• _WHAT THE EXERCISE ASKS_
Restate the listing below word for word, and leave its pictures behind.

• _DATA FOR REVIEW_

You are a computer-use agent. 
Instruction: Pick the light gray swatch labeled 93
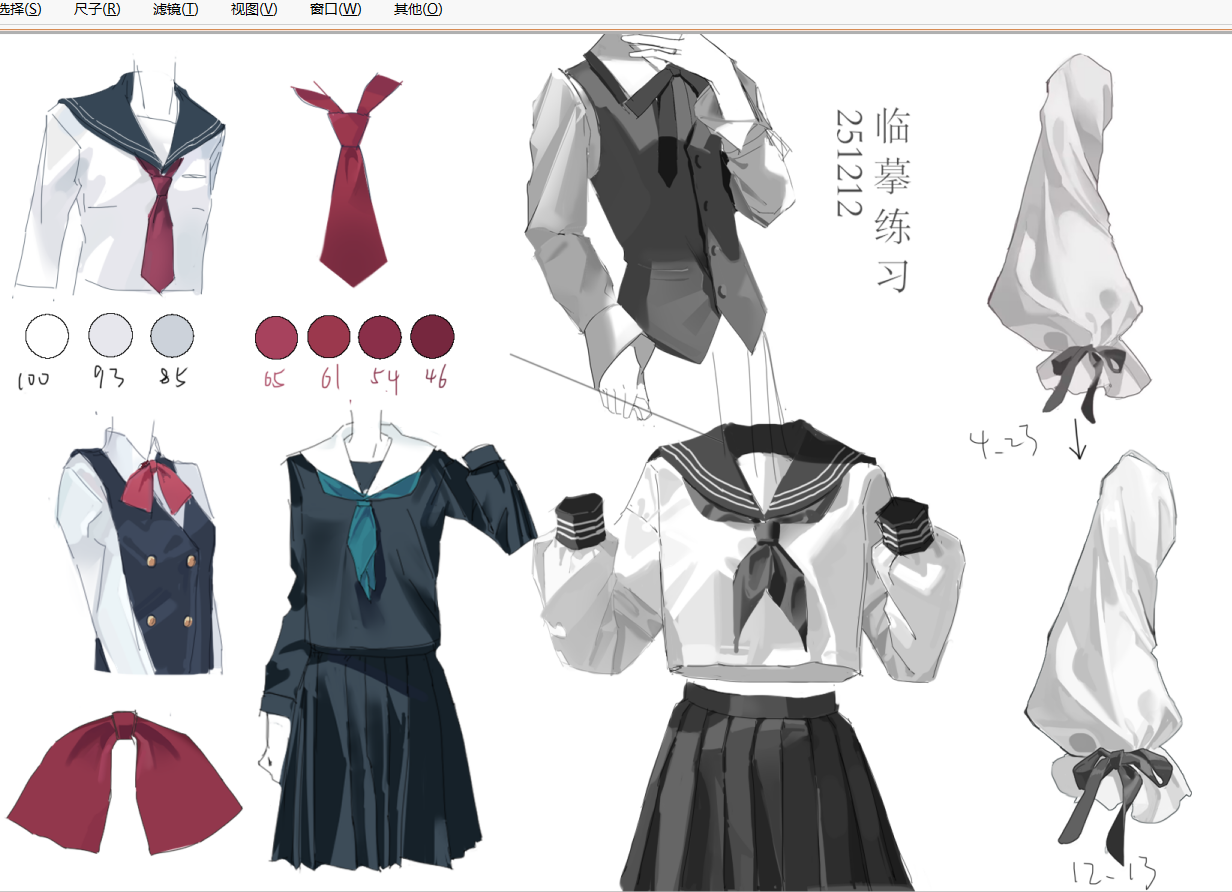(110, 335)
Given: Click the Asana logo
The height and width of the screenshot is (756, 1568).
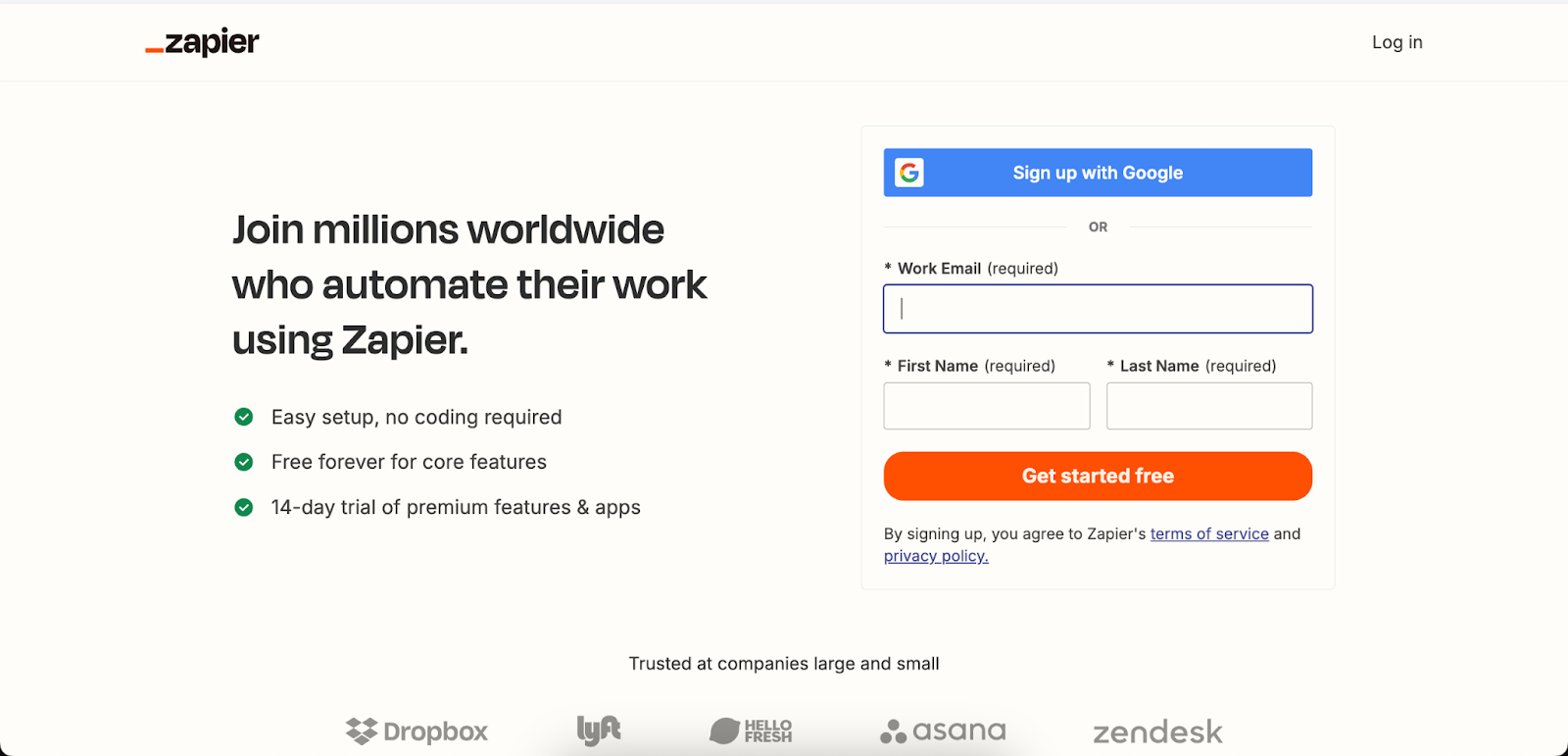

• _COMPLETED TASK_
You are a computer-use agent. 
Instruction: Pick the light gray swatch labeled 93
(110, 335)
Given: Click the Asana logo
The height and width of the screenshot is (756, 1568).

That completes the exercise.